YOUR INSTRUCTIONS:
Your job is to set down the stretch of entries that opens with the line containing "This screenshot has height=964, width=1653." and closes with the line containing "Click the file manager search icon". Keep both end lines, copy each exactly, and add nothing.

(Stored data)
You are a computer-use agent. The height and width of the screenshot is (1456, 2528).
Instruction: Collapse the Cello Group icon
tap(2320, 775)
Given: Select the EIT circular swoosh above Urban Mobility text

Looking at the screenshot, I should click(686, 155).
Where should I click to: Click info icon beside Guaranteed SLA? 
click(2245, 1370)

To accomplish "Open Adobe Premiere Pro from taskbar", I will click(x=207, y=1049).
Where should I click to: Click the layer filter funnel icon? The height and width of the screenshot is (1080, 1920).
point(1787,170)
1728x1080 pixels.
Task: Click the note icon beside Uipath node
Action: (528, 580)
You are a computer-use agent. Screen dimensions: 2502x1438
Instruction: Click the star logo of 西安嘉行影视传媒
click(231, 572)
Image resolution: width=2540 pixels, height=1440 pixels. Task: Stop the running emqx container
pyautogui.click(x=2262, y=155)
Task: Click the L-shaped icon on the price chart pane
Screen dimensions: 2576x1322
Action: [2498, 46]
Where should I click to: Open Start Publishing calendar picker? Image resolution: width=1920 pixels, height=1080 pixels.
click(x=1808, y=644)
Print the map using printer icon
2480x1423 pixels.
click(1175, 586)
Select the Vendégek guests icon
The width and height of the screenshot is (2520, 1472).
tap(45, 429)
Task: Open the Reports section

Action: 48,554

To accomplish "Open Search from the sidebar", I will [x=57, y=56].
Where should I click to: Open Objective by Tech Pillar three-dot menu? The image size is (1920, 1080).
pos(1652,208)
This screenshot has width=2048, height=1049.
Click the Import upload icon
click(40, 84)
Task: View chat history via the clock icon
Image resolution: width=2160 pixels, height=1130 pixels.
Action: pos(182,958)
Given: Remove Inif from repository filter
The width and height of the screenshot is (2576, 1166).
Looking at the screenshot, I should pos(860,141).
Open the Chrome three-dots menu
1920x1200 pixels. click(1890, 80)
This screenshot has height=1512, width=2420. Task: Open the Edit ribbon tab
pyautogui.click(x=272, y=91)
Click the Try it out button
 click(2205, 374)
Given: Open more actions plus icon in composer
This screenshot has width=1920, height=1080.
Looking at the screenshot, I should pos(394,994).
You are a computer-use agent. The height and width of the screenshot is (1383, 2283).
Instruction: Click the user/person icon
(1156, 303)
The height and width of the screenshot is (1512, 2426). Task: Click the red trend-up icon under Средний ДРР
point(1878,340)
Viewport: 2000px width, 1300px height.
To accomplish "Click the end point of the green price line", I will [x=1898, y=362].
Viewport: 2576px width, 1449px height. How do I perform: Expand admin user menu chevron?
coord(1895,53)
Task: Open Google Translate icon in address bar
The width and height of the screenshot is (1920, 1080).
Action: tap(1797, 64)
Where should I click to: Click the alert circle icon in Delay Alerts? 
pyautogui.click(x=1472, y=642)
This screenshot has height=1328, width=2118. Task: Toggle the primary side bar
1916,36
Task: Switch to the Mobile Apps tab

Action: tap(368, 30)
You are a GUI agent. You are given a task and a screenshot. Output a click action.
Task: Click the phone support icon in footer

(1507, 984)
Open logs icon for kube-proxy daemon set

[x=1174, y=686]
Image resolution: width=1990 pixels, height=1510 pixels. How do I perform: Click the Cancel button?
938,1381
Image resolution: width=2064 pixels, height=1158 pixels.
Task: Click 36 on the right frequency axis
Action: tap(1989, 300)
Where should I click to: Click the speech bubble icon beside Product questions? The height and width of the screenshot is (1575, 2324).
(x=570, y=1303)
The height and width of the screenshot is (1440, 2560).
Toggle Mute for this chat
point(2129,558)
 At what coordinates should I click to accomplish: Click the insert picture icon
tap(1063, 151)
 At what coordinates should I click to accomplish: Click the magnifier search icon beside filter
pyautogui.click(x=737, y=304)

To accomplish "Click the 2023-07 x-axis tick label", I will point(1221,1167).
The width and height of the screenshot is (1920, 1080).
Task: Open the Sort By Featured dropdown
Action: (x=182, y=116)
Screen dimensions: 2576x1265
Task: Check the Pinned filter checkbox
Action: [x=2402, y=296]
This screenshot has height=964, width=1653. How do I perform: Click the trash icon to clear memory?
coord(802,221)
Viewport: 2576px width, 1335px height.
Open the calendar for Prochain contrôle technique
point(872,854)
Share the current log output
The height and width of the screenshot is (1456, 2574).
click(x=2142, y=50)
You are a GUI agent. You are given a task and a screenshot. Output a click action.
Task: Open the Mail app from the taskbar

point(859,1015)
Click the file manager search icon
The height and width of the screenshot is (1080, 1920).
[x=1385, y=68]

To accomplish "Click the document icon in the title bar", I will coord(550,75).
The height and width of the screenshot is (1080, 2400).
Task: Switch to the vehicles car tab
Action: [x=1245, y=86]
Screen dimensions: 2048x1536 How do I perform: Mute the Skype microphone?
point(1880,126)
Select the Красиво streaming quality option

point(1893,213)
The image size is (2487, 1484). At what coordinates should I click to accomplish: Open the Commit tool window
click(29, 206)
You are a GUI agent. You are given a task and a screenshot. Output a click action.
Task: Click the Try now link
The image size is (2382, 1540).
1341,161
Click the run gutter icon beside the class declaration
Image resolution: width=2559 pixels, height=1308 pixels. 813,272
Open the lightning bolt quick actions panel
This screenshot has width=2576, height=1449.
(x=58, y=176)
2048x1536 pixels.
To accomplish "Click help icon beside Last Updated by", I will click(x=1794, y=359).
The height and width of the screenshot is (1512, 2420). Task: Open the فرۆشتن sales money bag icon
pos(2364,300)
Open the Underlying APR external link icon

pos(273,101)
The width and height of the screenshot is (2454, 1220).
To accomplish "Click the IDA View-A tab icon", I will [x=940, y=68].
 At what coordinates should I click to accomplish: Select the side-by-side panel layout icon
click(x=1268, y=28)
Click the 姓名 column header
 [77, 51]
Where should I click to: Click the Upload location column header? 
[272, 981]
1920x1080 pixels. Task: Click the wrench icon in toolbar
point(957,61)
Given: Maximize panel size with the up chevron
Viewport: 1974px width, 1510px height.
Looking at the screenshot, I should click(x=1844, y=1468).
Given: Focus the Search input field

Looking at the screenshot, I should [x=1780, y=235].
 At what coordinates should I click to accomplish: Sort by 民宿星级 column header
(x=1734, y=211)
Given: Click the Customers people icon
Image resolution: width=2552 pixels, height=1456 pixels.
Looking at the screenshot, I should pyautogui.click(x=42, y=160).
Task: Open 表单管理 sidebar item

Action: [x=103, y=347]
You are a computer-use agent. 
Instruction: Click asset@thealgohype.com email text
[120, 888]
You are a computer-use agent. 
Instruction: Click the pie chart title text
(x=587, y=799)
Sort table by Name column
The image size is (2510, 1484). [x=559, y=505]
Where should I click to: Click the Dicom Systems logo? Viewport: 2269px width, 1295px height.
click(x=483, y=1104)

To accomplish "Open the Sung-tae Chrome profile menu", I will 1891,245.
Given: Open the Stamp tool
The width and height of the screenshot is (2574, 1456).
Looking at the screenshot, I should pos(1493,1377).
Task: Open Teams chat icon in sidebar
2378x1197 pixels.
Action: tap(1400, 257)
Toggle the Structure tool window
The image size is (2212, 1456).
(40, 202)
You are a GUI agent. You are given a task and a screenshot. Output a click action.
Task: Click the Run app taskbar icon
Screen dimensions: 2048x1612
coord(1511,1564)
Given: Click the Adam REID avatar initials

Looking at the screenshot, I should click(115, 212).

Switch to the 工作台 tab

FINAL ANSWER:
This screenshot has height=964, width=1653. How do I perform: Click the trash icon to clear memory?
coord(802,221)
Viewport: 2576px width, 1335px height.
Open the calendar for Prochain contrôle technique
point(872,854)
Share the current log output
The height and width of the screenshot is (1456, 2574).
click(x=2142, y=50)
You are a GUI agent. You are given a task and a screenshot. Output a click action.
Task: Open the Mail app from the taskbar

point(859,1015)
Click the file manager search icon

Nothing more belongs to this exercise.